**Instructions to follow:**
Print all of the records below verbatim, keeping every line and character unchanged.

**Items from a dataset:**
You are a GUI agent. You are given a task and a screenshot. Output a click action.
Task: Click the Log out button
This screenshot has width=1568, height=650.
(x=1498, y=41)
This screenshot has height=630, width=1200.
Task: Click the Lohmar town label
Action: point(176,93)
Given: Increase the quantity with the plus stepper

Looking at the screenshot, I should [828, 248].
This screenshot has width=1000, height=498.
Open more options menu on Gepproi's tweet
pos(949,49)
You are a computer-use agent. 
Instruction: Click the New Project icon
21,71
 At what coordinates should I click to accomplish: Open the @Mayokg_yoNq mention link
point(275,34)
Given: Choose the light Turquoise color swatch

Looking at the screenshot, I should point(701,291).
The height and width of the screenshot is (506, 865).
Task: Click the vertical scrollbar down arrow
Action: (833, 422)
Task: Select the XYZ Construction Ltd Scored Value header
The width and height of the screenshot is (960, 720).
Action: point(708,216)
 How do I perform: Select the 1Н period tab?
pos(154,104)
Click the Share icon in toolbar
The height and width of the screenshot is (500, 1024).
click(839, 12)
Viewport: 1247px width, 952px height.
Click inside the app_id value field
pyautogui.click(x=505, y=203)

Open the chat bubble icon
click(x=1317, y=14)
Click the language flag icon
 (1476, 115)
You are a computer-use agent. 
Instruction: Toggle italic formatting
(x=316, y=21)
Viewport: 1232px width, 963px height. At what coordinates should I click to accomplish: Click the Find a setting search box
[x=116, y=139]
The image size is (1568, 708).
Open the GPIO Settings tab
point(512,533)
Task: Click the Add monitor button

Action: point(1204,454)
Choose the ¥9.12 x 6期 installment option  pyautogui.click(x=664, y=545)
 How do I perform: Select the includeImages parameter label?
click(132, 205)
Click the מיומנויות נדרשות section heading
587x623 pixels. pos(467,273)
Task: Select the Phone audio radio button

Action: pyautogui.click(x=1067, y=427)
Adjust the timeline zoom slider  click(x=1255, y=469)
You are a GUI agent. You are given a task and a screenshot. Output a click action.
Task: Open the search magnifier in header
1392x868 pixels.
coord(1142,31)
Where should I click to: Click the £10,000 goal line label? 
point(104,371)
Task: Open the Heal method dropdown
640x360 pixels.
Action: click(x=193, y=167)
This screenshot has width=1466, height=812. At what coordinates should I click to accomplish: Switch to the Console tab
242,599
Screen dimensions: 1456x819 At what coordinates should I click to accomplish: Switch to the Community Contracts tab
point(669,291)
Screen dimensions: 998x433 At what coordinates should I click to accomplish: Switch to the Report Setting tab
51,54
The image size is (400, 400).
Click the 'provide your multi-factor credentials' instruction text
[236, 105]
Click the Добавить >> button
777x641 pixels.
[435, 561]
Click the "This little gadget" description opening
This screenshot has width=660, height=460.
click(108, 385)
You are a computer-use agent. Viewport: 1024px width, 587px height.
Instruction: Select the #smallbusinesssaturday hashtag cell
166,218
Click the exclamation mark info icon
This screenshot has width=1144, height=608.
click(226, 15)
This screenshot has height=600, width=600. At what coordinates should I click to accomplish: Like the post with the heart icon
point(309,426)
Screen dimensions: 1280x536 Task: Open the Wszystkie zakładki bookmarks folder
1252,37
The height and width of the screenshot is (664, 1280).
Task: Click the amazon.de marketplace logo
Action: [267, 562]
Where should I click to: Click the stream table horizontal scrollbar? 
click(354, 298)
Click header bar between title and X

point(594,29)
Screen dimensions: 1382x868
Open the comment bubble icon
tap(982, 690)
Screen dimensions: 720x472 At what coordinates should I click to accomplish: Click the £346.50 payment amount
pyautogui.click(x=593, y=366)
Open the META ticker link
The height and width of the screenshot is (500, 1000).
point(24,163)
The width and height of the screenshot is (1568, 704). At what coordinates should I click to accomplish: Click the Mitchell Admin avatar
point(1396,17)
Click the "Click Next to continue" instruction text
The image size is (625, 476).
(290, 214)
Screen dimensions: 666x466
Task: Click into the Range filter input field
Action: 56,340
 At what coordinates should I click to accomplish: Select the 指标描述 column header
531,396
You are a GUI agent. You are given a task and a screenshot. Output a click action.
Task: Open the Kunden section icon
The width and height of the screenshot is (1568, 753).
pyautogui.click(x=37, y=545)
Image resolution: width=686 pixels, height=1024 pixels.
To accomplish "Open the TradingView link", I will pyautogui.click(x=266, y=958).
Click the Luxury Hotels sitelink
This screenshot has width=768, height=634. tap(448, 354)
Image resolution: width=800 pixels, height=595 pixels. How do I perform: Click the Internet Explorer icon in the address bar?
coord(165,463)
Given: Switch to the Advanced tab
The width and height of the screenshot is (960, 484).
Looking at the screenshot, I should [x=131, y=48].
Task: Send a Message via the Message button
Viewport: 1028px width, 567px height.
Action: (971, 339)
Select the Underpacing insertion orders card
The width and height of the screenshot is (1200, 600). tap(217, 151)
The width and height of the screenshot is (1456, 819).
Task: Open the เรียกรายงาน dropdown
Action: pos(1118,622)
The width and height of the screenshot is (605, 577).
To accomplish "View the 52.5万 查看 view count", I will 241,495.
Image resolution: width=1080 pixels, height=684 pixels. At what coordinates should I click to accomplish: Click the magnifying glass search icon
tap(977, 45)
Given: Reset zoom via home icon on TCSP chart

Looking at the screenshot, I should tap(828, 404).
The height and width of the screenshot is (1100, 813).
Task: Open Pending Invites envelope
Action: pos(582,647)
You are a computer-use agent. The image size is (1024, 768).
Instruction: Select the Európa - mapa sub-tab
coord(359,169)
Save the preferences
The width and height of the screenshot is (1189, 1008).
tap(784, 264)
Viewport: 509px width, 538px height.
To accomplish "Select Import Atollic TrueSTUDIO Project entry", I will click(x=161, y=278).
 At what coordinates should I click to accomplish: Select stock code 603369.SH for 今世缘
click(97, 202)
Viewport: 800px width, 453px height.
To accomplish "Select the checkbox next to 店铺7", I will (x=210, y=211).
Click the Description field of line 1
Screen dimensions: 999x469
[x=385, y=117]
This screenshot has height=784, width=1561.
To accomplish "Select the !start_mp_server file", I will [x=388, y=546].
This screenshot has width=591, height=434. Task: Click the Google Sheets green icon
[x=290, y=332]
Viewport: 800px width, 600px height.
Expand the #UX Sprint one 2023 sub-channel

**The solution:**
You are a GUI agent. You are given a task and a screenshot. Output a click action.
Task: Click the Log out button
This screenshot has width=1568, height=650.
(x=1498, y=41)
This screenshot has height=630, width=1200.
Task: Click the Lohmar town label
Action: point(176,93)
Given: Increase the quantity with the plus stepper

Looking at the screenshot, I should [828, 248].
This screenshot has width=1000, height=498.
Open more options menu on Gepproi's tweet
pos(949,49)
You are a computer-use agent. 
Instruction: Click the New Project icon
21,71
 At what coordinates should I click to accomplish: Open the @Mayokg_yoNq mention link
point(275,34)
Given: Choose the light Turquoise color swatch

Looking at the screenshot, I should point(701,291).
The height and width of the screenshot is (506, 865).
Task: Click the vertical scrollbar down arrow
Action: (833, 422)
Task: Select the XYZ Construction Ltd Scored Value header
The width and height of the screenshot is (960, 720).
Action: point(708,216)
 How do I perform: Select the 1Н period tab?
pos(154,104)
Click the Share icon in toolbar
The height and width of the screenshot is (500, 1024).
click(839, 12)
Viewport: 1247px width, 952px height.
Click inside the app_id value field
pyautogui.click(x=505, y=203)

Open the chat bubble icon
click(x=1317, y=14)
Click the language flag icon
 (1476, 115)
You are a computer-use agent. 
Instruction: Toggle italic formatting
(x=316, y=21)
Viewport: 1232px width, 963px height. At what coordinates should I click to accomplish: Click the Find a setting search box
[x=116, y=139]
The image size is (1568, 708).
Open the GPIO Settings tab
point(512,533)
Task: Click the Add monitor button

Action: point(1204,454)
Choose the ¥9.12 x 6期 installment option  pyautogui.click(x=664, y=545)
 How do I perform: Select the includeImages parameter label?
click(132, 205)
Click the מיומנויות נדרשות section heading
587x623 pixels. pos(467,273)
Task: Select the Phone audio radio button

Action: pyautogui.click(x=1067, y=427)
Adjust the timeline zoom slider  click(x=1255, y=469)
You are a GUI agent. You are given a task and a screenshot. Output a click action.
Task: Open the search magnifier in header
1392x868 pixels.
coord(1142,31)
Where should I click to: Click the £10,000 goal line label? 
point(104,371)
Task: Open the Heal method dropdown
640x360 pixels.
Action: click(x=193, y=167)
This screenshot has width=1466, height=812. At what coordinates should I click to accomplish: Switch to the Console tab
242,599
Screen dimensions: 1456x819 At what coordinates should I click to accomplish: Switch to the Community Contracts tab
point(669,291)
Screen dimensions: 998x433 At what coordinates should I click to accomplish: Switch to the Report Setting tab
51,54
The image size is (400, 400).
Click the 'provide your multi-factor credentials' instruction text
[236, 105]
Click the Добавить >> button
777x641 pixels.
[435, 561]
Click the "This little gadget" description opening
This screenshot has width=660, height=460.
click(108, 385)
You are a computer-use agent. Viewport: 1024px width, 587px height.
Instruction: Select the #smallbusinesssaturday hashtag cell
166,218
Click the exclamation mark info icon
This screenshot has width=1144, height=608.
click(226, 15)
This screenshot has height=600, width=600. At what coordinates should I click to accomplish: Like the post with the heart icon
point(309,426)
Screen dimensions: 1280x536 Task: Open the Wszystkie zakładki bookmarks folder
1252,37
The height and width of the screenshot is (664, 1280).
Task: Click the amazon.de marketplace logo
Action: [267, 562]
Where should I click to: Click the stream table horizontal scrollbar? 
click(354, 298)
Click header bar between title and X

point(594,29)
Screen dimensions: 1382x868
Open the comment bubble icon
tap(982, 690)
Screen dimensions: 720x472 At what coordinates should I click to accomplish: Click the £346.50 payment amount
pyautogui.click(x=593, y=366)
Open the META ticker link
The height and width of the screenshot is (500, 1000).
point(24,163)
The width and height of the screenshot is (1568, 704). At what coordinates should I click to accomplish: Click the Mitchell Admin avatar
point(1396,17)
Click the "Click Next to continue" instruction text
The image size is (625, 476).
(290, 214)
Screen dimensions: 666x466
Task: Click into the Range filter input field
Action: 56,340
 At what coordinates should I click to accomplish: Select the 指标描述 column header
531,396
You are a GUI agent. You are given a task and a screenshot. Output a click action.
Task: Open the Kunden section icon
The width and height of the screenshot is (1568, 753).
pyautogui.click(x=37, y=545)
Image resolution: width=686 pixels, height=1024 pixels.
To accomplish "Open the TradingView link", I will pyautogui.click(x=266, y=958).
Click the Luxury Hotels sitelink
This screenshot has width=768, height=634. tap(448, 354)
Image resolution: width=800 pixels, height=595 pixels. How do I perform: Click the Internet Explorer icon in the address bar?
coord(165,463)
Given: Switch to the Advanced tab
The width and height of the screenshot is (960, 484).
Looking at the screenshot, I should [x=131, y=48].
Task: Send a Message via the Message button
Viewport: 1028px width, 567px height.
Action: (971, 339)
Select the Underpacing insertion orders card
The width and height of the screenshot is (1200, 600). tap(217, 151)
The width and height of the screenshot is (1456, 819).
Task: Open the เรียกรายงาน dropdown
Action: pos(1118,622)
The width and height of the screenshot is (605, 577).
To accomplish "View the 52.5万 查看 view count", I will 241,495.
Image resolution: width=1080 pixels, height=684 pixels. At what coordinates should I click to accomplish: Click the magnifying glass search icon
tap(977, 45)
Given: Reset zoom via home icon on TCSP chart

Looking at the screenshot, I should tap(828, 404).
The height and width of the screenshot is (1100, 813).
Task: Open Pending Invites envelope
Action: pos(582,647)
You are a computer-use agent. The image size is (1024, 768).
Instruction: Select the Európa - mapa sub-tab
coord(359,169)
Save the preferences
The width and height of the screenshot is (1189, 1008).
tap(784, 264)
Viewport: 509px width, 538px height.
To accomplish "Select Import Atollic TrueSTUDIO Project entry", I will click(x=161, y=278).
 At what coordinates should I click to accomplish: Select stock code 603369.SH for 今世缘
click(97, 202)
Viewport: 800px width, 453px height.
To accomplish "Select the checkbox next to 店铺7", I will (x=210, y=211).
Click the Description field of line 1
Screen dimensions: 999x469
[x=385, y=117]
This screenshot has height=784, width=1561.
To accomplish "Select the !start_mp_server file", I will [x=388, y=546].
This screenshot has width=591, height=434. Task: Click the Google Sheets green icon
[x=290, y=332]
Viewport: 800px width, 600px height.
Expand the #UX Sprint one 2023 sub-channel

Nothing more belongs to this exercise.